Methods of interview
1. Behavioral interview
In behavioral interviews, candidates are asked to explain their skills, experience, activities etc - as examples of your past behavior.
2. Screening interview
Screening interviews are generally conducted when an employer has a large applicants which they want to narrow down to a more manageable number.
3. Stress interview
The stress interview is designed to find applicants who can handle stress, and handle it well. For some position, jobholder have to work under high pressure so that employer need checking this ability of candidate.
4. Situational interview
A situational interview utilizes hypothetical events in the form of a question. Candidates are asked how they would react if they encountered that event. In situational interviewing, job-seekers are asked to respond to a specific situation they may face on the job, and some aspects of it are similar to behavioral interviews.
5. Phone interview
Phone interview is a method which is conducted by telephone. Most screening interviews are done by phone interview. A phone interview is also used when candidates reside in other countries.
6. Face to face interview
Face to Face interview (one to one interview) is most common interview method and just involves interviewer and interviewee alone in a private office. This is also known traditional interview in which job seekers meet the employers in face to face
7. Group interview
All the candidates/job seekers will be in the same room during the interview with one or some interview.
8. Panel interview
A panel interview is a technique that allows several member of a hiring company to interview a interviewee at the same time. A panel interview include a committee interview and one interviewee.
9. Structured interview
The interviewer has a standard set / sequence of questions that are asked of all candidates. Interviewers read the questions exactly as they appear on the survey questionnaire.
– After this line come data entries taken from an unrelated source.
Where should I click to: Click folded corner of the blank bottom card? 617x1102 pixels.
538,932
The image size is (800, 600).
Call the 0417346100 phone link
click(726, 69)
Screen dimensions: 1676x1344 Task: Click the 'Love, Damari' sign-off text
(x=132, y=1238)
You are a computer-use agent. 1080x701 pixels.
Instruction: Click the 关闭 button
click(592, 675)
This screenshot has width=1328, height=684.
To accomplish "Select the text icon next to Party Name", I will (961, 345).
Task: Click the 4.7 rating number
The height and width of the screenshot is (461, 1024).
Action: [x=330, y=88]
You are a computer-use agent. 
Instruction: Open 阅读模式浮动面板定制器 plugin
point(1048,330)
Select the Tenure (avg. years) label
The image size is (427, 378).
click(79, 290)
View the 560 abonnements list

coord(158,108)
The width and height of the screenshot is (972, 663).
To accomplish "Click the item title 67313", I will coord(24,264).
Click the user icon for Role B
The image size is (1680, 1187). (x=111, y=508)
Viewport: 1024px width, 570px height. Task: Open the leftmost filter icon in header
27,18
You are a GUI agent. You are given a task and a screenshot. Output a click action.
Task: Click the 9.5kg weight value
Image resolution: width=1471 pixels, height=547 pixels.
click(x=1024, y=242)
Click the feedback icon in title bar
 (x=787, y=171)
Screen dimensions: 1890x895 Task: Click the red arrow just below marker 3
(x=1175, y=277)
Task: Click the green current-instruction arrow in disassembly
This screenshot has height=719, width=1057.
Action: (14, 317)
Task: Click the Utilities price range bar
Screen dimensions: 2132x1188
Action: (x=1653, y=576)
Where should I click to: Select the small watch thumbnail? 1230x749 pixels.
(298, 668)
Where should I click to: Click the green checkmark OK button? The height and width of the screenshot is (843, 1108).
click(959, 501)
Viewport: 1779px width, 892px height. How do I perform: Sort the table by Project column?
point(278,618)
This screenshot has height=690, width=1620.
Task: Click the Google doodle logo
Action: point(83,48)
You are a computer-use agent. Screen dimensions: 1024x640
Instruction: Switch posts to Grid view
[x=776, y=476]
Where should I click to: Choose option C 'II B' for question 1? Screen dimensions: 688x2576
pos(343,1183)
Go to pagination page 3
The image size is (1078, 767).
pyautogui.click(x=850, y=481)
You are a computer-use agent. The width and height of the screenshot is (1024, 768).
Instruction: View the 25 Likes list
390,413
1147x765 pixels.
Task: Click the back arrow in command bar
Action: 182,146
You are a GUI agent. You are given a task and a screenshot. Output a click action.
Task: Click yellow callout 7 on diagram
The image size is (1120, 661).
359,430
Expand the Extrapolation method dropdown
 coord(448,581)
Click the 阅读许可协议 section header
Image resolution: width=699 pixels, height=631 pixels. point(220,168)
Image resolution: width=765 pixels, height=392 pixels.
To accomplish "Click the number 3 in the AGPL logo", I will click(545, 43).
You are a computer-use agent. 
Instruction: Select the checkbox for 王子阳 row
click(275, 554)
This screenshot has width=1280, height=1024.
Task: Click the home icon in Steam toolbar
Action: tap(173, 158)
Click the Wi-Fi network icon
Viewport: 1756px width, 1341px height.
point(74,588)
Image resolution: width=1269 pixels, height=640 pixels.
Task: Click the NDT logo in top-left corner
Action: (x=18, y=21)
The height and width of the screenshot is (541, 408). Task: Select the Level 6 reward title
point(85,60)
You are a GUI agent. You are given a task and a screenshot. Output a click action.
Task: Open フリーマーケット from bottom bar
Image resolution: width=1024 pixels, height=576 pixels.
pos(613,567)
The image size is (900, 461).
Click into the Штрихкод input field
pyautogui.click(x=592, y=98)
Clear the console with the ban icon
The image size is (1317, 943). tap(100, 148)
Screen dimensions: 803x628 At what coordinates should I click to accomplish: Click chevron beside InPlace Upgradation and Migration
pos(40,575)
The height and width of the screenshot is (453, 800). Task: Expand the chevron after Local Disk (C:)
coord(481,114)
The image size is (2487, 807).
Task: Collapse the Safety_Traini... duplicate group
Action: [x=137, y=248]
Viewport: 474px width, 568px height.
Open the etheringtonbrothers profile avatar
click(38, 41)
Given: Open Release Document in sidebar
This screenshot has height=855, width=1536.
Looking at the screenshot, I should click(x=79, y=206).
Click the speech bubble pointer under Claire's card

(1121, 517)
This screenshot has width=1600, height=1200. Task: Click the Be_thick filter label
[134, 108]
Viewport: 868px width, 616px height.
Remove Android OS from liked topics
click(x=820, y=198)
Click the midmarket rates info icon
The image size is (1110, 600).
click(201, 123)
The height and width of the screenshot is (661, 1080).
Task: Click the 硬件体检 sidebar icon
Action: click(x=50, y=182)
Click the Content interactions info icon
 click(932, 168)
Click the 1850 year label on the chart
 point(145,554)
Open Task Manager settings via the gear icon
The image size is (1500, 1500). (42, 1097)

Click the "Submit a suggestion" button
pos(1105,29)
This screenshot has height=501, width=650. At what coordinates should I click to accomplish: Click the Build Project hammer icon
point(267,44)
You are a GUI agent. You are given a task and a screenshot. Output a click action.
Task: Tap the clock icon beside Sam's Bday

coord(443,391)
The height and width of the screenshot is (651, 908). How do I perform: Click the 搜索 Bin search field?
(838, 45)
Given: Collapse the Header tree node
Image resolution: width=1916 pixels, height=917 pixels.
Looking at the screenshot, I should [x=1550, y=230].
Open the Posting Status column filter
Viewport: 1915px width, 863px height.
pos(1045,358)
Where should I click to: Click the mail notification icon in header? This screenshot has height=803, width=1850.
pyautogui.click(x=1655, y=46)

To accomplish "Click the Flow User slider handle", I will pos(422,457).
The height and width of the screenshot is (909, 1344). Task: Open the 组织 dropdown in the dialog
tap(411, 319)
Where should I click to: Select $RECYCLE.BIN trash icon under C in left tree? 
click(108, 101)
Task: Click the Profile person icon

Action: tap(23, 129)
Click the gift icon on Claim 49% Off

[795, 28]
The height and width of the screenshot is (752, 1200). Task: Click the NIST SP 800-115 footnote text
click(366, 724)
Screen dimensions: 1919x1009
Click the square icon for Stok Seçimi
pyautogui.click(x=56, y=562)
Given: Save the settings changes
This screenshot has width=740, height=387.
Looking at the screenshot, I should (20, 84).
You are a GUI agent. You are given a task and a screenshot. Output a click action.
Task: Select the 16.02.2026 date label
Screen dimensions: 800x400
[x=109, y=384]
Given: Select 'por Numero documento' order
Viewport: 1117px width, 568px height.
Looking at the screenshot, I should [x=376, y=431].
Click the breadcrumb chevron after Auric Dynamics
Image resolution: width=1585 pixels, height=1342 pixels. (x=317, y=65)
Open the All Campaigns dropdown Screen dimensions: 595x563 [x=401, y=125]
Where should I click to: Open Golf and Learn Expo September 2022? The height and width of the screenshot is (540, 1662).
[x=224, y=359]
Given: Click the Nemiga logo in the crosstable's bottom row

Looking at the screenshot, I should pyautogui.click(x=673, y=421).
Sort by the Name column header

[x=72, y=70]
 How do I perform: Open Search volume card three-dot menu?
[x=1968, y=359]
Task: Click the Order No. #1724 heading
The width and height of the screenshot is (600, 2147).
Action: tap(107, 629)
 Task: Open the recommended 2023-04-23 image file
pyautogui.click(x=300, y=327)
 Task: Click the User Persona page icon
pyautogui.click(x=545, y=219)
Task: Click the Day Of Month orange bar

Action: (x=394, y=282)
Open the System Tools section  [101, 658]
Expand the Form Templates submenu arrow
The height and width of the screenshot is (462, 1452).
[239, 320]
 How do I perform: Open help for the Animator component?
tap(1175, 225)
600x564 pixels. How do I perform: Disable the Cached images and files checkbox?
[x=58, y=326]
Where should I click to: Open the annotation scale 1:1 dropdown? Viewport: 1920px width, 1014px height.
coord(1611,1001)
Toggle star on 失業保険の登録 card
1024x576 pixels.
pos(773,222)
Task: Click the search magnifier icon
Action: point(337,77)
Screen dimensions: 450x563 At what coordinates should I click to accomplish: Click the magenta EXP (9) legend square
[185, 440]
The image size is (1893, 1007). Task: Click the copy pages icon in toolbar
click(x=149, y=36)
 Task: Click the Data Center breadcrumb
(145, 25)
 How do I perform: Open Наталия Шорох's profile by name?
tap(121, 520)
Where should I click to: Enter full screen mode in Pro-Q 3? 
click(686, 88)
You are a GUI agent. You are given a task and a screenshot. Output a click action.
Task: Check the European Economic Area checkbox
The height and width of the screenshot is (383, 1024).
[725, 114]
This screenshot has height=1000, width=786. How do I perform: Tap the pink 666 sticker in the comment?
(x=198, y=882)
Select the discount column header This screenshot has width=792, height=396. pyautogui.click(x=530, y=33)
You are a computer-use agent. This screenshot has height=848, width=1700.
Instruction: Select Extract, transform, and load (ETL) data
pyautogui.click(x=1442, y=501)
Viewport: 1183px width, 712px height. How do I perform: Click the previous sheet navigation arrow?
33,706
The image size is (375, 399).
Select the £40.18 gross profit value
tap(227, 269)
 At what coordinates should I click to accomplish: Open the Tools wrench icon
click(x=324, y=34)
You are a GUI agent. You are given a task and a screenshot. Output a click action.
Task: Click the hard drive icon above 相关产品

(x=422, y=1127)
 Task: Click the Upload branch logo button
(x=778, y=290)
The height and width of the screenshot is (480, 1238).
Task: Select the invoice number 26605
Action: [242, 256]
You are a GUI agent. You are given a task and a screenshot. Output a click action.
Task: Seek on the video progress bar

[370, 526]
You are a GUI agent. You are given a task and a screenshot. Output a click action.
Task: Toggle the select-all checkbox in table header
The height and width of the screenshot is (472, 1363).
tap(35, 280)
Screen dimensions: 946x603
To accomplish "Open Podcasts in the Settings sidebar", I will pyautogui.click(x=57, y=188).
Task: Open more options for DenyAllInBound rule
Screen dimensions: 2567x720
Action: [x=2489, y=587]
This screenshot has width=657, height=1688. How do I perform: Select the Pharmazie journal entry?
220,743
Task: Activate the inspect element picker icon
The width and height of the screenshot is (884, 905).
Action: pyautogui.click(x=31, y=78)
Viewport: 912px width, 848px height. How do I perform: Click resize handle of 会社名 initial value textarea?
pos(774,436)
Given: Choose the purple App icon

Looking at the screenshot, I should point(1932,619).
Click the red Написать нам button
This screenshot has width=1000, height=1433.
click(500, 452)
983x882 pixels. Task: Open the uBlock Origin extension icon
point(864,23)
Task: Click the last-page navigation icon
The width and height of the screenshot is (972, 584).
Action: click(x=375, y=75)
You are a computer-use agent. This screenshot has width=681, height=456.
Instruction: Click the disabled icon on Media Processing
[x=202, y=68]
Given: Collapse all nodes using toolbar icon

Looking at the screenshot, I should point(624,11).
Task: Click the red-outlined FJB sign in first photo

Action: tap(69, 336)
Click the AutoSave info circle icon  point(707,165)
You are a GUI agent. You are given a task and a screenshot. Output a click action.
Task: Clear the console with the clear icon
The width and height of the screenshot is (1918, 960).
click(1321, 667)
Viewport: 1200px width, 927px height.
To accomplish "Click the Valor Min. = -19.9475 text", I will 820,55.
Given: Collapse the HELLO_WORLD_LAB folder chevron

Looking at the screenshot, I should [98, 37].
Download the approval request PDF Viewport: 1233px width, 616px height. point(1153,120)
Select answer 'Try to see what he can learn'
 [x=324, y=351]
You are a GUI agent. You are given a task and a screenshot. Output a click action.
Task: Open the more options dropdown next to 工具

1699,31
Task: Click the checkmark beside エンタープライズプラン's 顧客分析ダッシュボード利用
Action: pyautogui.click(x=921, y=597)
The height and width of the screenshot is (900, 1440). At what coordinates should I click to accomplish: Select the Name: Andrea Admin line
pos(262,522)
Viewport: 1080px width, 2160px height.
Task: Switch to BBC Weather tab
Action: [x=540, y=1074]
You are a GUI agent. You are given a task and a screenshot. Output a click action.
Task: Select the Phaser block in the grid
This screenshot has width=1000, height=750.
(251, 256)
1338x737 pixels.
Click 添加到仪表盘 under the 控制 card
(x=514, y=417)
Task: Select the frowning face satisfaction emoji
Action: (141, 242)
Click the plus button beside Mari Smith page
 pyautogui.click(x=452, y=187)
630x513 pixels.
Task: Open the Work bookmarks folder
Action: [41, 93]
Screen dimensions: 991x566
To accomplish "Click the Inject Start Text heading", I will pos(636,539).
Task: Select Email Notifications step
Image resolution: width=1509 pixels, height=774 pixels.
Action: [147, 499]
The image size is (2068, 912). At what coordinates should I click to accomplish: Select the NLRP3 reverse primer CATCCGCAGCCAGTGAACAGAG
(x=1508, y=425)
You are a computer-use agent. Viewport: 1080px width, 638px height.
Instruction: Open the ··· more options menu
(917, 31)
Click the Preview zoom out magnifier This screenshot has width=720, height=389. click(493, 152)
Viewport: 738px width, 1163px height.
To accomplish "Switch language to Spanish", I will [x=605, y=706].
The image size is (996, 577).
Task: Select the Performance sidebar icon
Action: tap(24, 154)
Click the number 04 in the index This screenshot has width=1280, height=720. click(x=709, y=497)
10. Unstructured interview
Unstructured interview are a method of interviews where questions can be changed to meet the respondent’s intelligence, understanding.
Source: Interview methods
Comments
Good find. What's your resource, if you don't mind me asking? I'm sure they'd have some good stuff to pass around.
Let me take a stab at this from a different angle with some different ideas about some of the definitions given:
Unstructured interviews are actually more like the description of face-to-face although the amount of structure is irrelenvent to the mode of the interview, whether face to face, by written correspondence, or over the phone.
a) Unstructured interviews are often seat of the pants, socially oriented, and generally fail to be good indicators of anything but better at measuring fit than anything else.
b) Structured interviews are, essentially, a forced script for the interviewer and should be accompanied by a scale to rate responses either generally or on a variety of dimensions.
c) Semi-structured interviews will permit the use of follow-up questions that are not on the list of permissable follow-up questions. Scientists do not prefer them because their effect/value is harder to measure but they are generally more realistic because you can ask an appropriate follow up to an off-script response.